§ Required work
1. In the text on model-invoked and user-invoked prompts, where are Claude Code Skills defined?
2. Print the text on model-invoked and user-invoked prompts, everything from "- The user benefit" down to "commands (slash commands)".

§ Source text
For user-invoked prompts:
Naming and brevity matter most:
- Short, memorable names:
/capturebeats/knowledge:add-new-entry - Clear prefixes for namespacing:
/knowledge:*,/review:*,/build:* - Brief descriptions for autocomplete: "Capture a learning" not "This command allows you to capture insights and learnings by..."
The user will read the name/description in a menu or autocomplete dropdown. Optimize for scanability.
When to Use Which
Use model-invocation for repeatable, semantic workflows:
- The capability will be used 3+ times per week
- The trigger condition can be described semantically (not just syntactically)
- The user benefit from not having to remember to invoke it
- You can write a rich description with clear boundaries
Use user-invocation for exploratory or preference-sensitive tasks:
- The task is rare or one-off
- The user needs to consciously choose when to engage it
- Multiple valid approaches exist and the user should decide
- The workflow is still being refined
Hybrid approach:
Many systems benefit from both. Example from this knowledge base:
- Model-invoked: Subagents for research, analysis, implementation (Skills pattern)
- User-invoked: Workflow orchestrators, manual review commands (slash commands)
The model-invoked layer handles delegation to specialists. The user-invoked layer provides explicit control over high-level workflows.
Implementation Examples
Claude Code Skills (model-invoked):
Skills are defined in .claude/agents/*.md with frontmatter containing name and description. The orchestrator reads the description and decides whether to spawn the subagent based on semantic matching. See Claude Code: Subagent System for details.
Slash Commands (user-invoked):
Commands are defined in .claude/commands/**/*.md and appear in the autocomplete menu when the user types /. The user sees the command name and brief description, then chooses to invoke. See Claude Code documentation for implementation details.

§ Data for analysis
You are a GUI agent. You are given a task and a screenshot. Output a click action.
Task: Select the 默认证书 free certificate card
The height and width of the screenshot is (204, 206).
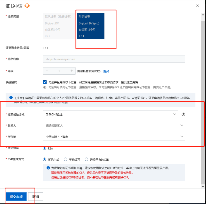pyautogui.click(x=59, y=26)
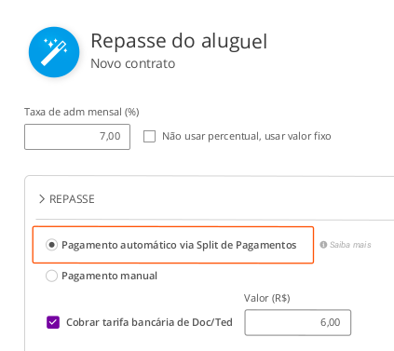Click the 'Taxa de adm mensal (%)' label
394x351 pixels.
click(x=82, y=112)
...
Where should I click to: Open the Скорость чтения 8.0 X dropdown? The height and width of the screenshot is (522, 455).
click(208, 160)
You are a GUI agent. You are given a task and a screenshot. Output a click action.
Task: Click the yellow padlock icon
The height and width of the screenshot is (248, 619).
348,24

§ Answers by item
1. They are defined in .claude/agents/*.md, with frontmatter containing a name and a description.

2.
- The user benefit from not having to remember to invoke it
- You can write a rich description with clear boundaries
Use user-invocation for exploratory or preference-sensitive tasks:
- The task is rare or one-off
- The user needs to consciously choose when to engage it
- Multiple valid approaches exist and the user should decide
- The workflow is still being refined
Hybrid approach:
Many systems benefit from both. Example from this knowledge base:
- Model-invoked: Subagents for research, analysis, implementation (Skills pattern)
- User-invoked: Workflow orchestrators, manual review commands (slash commands)